Following weeks of speculation, and just 48 hours after an exclusive scoop by Kenyan Report on the possible involvement of the billionaire family in the heightened political activities in Western Kenya, now the company’s receiver-manager has come out to admit that indeed the Rai family is in the running to acquire the Mumias Sugar Company lease that is on offer to the best candidate.
The grapevine had been rife with speculation that the two opposing camps in Western (one led by Rashid Echesa Khalwale, Washiali and other tanga tanga leaders while the other is led by Malala) were pawns in a larger war between Jaswant Rai and the Devki Group chairman, Narendra Raval.
Mr Raval, who was planning to inject Sh5 billion to modernise the miller on winning the bid, pulled out of the race, and cited political interests after western Kenya politicians questioned the process.
The Devki Group chairman said he made the decision to protect his business name and reputation from being muddied in politics. Only Mr Raval had publicly declared his bid for Mumias.
“I have withdrawn my interest to invest in Mumias through a leasing plan because of the political interests that have emerged. I have officially informed KCB of my withdrawal,” Mr Raval said recently.
Others in the shortlist of investors eyeing Mumias are the Kisumu-based Kibos Sugar, Catalysis Group, Russia, Kruman Associates of France, Premier JV (India), Third Gate Capital Management and Godavari Enterprises of India.
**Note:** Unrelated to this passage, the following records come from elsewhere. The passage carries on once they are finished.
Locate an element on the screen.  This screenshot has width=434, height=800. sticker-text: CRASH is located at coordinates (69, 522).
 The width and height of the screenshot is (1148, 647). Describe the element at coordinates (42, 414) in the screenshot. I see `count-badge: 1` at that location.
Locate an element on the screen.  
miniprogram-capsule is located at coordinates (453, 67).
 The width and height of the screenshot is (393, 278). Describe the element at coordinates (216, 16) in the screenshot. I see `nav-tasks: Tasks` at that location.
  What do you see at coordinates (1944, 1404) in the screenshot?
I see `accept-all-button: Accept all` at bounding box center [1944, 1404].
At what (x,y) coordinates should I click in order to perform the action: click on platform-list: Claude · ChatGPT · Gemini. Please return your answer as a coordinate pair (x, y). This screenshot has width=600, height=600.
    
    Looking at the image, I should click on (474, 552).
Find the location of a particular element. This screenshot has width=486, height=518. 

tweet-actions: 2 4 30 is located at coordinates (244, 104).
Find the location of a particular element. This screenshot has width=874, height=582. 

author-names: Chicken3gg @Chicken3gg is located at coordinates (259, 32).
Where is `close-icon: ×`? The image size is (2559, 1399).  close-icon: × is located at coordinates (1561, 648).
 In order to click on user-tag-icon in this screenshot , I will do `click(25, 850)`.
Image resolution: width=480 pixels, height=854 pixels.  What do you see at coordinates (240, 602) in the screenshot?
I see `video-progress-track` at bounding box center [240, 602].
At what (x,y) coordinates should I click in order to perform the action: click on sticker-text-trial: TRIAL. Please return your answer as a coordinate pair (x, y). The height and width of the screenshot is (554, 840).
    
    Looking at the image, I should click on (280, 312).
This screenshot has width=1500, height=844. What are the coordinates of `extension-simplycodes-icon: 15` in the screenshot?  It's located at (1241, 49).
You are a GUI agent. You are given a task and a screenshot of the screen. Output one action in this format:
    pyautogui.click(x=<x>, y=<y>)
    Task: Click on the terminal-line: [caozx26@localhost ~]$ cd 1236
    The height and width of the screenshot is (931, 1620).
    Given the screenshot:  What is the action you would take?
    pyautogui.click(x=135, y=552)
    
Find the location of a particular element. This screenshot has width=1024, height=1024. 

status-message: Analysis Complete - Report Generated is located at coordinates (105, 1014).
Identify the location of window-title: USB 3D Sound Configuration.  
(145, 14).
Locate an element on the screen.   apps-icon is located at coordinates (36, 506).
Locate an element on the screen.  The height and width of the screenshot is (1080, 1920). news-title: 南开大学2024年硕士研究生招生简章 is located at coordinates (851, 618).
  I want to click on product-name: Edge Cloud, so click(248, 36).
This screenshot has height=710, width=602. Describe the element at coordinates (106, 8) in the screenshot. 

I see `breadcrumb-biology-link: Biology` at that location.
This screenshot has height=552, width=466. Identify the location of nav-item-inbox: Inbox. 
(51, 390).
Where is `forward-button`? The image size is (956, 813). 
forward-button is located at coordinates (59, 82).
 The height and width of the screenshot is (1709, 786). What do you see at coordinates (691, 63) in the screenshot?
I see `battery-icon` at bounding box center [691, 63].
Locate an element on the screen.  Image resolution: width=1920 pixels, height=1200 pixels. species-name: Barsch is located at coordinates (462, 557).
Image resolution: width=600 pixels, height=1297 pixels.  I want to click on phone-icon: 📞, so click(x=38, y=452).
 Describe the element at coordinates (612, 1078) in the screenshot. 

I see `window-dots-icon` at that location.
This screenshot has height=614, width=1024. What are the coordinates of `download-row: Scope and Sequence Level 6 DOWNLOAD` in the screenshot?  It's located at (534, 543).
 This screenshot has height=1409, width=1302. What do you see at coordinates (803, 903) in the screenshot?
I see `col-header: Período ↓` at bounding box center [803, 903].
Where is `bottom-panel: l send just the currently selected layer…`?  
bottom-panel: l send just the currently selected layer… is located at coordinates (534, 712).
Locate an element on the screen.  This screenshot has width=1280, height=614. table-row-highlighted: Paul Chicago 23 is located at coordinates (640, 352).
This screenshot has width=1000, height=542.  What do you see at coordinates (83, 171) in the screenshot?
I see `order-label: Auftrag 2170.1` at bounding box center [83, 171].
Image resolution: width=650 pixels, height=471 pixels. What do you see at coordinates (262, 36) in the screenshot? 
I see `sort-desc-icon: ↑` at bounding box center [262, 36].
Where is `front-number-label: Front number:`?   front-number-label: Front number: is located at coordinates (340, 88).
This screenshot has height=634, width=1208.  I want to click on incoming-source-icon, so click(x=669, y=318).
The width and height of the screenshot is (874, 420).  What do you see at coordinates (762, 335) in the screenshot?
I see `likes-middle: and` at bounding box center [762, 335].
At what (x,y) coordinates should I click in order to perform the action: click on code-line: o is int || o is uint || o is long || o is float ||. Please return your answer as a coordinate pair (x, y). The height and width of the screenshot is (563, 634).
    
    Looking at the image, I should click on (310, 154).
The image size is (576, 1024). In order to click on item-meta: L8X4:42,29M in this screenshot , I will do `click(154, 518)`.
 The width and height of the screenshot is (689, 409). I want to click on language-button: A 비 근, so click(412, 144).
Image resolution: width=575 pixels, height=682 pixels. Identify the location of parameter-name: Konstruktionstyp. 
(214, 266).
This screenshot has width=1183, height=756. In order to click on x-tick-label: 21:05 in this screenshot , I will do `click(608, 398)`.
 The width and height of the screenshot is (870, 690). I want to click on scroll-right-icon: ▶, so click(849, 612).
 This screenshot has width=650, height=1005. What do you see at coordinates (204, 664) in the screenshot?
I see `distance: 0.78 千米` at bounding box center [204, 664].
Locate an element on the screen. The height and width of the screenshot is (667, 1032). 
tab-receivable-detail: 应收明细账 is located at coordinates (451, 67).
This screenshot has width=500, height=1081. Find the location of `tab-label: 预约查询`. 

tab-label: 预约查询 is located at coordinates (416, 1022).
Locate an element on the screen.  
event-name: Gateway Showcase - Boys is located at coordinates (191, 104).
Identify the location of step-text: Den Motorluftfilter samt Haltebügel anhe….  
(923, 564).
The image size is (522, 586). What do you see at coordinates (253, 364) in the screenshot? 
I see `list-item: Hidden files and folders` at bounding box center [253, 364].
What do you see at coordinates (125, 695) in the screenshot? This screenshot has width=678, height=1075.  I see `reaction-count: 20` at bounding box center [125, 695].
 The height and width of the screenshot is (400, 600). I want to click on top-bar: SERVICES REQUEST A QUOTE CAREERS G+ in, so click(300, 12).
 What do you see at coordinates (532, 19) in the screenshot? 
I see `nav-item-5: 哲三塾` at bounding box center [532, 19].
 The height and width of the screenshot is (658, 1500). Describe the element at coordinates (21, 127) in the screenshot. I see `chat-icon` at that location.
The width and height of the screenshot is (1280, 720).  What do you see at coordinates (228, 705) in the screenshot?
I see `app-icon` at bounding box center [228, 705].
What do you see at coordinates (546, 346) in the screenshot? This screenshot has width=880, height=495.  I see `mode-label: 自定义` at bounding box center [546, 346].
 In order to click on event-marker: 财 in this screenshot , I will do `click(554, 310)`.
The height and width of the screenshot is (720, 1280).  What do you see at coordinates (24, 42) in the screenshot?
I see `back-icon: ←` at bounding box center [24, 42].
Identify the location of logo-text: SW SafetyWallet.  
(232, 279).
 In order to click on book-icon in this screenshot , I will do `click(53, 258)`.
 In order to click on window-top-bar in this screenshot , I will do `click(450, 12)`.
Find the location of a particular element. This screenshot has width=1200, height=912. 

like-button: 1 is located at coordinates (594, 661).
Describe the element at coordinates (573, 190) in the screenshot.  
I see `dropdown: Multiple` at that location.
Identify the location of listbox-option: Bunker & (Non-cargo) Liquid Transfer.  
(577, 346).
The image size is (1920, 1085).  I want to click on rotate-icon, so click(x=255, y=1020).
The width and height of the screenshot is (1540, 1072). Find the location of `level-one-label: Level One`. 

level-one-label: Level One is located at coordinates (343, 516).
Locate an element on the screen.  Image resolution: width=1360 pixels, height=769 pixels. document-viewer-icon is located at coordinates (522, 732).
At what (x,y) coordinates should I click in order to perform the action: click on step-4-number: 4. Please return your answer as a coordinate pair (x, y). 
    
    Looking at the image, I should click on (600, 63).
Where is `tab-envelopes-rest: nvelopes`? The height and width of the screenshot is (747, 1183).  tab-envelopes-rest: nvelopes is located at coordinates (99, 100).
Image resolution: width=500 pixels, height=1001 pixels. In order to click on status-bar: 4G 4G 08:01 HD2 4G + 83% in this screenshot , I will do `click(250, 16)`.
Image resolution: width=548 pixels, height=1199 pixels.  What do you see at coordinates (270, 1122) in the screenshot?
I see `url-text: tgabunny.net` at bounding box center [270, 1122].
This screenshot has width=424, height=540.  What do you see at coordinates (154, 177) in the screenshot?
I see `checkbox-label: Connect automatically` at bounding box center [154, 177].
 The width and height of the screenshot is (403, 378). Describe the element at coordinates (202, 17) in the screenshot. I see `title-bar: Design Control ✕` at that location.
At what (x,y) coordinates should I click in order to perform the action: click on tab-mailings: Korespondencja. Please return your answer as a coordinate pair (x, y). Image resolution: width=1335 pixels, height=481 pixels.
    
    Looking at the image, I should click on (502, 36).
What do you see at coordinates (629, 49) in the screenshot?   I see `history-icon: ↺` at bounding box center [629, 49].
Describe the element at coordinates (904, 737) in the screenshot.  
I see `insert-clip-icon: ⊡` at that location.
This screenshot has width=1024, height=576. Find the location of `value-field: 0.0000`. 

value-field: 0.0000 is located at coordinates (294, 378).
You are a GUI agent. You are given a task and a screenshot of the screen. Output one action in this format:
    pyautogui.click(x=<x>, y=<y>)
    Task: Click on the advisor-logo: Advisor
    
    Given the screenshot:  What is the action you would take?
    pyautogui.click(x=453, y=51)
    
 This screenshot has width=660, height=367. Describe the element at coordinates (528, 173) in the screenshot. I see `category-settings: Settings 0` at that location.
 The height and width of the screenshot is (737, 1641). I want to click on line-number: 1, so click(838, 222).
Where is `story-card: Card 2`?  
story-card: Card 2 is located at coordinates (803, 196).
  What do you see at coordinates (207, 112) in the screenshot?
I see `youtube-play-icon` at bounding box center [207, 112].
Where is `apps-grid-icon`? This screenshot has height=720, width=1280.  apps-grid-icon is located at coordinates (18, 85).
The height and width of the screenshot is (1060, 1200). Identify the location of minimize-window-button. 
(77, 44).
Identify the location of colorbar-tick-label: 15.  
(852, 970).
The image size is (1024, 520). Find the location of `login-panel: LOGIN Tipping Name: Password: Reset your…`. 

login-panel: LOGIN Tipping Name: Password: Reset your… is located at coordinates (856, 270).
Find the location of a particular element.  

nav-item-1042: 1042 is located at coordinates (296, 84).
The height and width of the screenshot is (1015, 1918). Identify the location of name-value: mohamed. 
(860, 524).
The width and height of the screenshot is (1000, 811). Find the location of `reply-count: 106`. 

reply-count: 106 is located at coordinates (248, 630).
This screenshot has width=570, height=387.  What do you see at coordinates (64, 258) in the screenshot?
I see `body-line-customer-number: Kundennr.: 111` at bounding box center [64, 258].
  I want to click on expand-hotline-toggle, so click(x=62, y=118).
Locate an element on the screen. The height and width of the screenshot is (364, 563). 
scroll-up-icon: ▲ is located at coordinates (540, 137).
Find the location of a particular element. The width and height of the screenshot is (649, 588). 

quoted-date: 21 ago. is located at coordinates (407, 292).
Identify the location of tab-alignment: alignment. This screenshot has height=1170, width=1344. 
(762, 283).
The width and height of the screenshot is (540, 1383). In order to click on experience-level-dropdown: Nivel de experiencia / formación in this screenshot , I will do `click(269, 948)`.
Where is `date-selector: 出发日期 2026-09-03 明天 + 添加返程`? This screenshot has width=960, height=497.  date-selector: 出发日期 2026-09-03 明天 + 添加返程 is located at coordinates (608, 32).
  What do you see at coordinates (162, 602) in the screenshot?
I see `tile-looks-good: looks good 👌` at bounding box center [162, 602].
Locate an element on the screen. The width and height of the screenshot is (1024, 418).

The Rai group made a bid for Mumias through its Ugandan subsidiary Sarrai Group, which among other installations, owns a sugar and plywood business in Uganda and Malawi. The company also operates the Nyanza-based Rai Cement.
A successful bid by the Rai family would see it further firm its grip on the Kenyan sugar market where it already owns three millers – West Kenya, Sukari Industries, and Olepito Sugar.